**Task**
In the items below, convert the part that opens with the line containing "1512x812 pixels. At" and runs through the end of the items into a JSON list of strings, one string per line, omitting blank lines and leaving out the pictures.

** Start of Stored rows **

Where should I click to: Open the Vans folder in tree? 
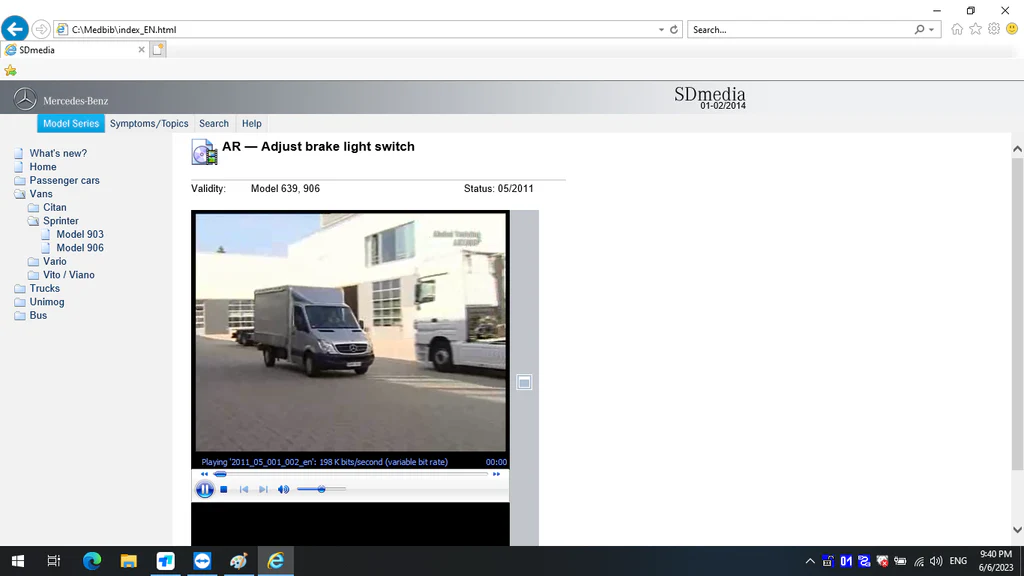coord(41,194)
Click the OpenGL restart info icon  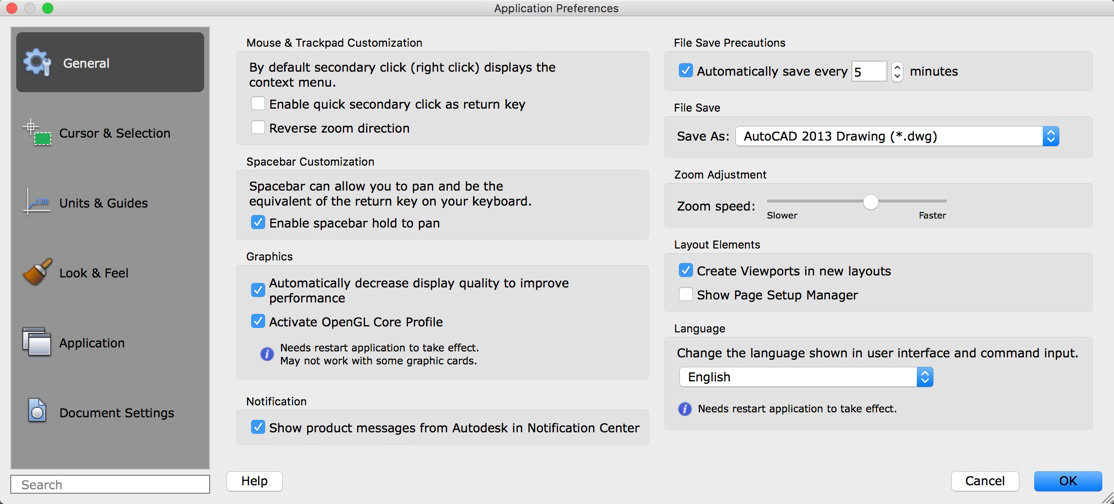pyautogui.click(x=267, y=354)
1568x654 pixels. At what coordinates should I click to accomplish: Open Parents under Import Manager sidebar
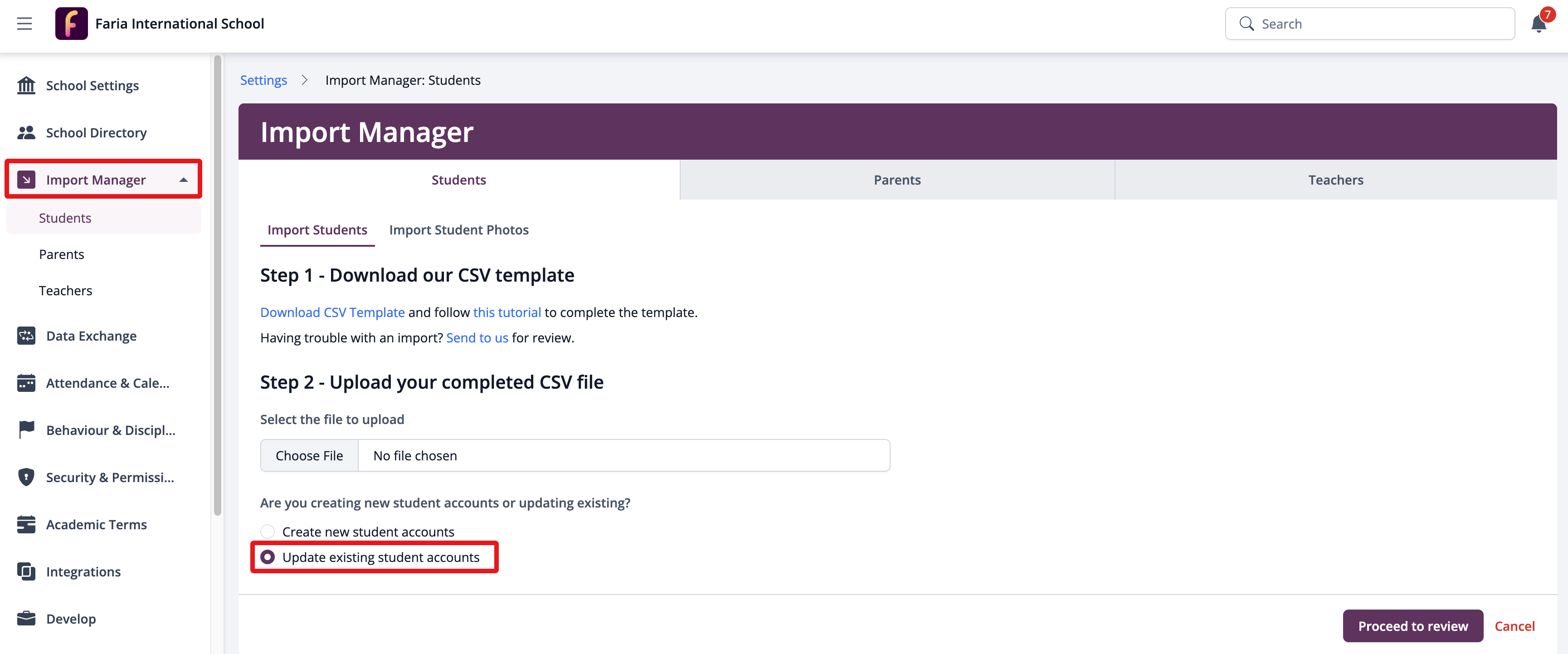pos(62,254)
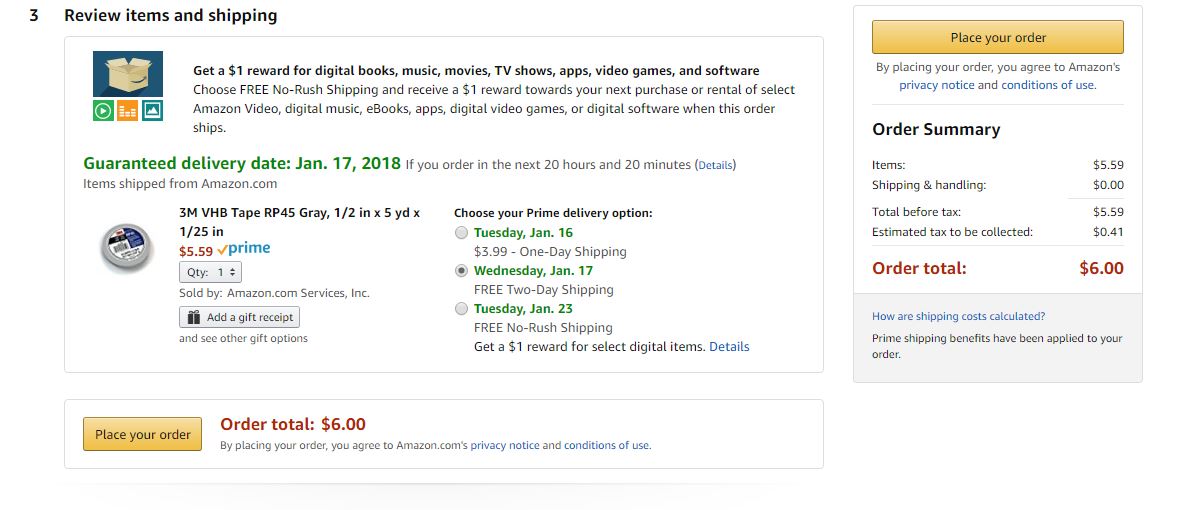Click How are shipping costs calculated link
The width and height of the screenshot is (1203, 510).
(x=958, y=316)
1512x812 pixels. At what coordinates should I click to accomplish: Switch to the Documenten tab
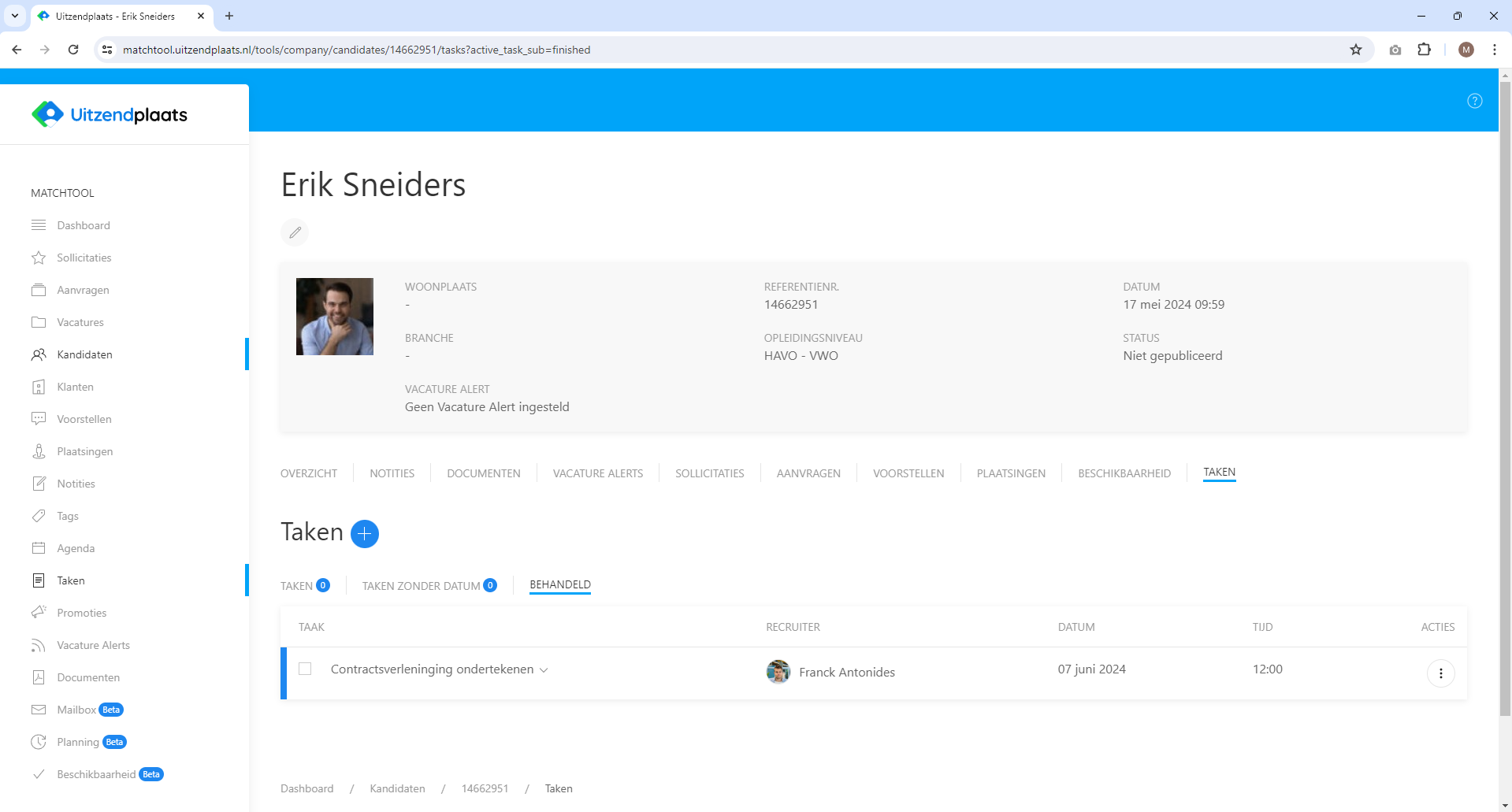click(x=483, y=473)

** End of Stored rows **

**Output**
[
  "1512x812 pixels. At what coordinates should I click to accomplish: Switch to the Documenten tab",
  "click(x=483, y=473)"
]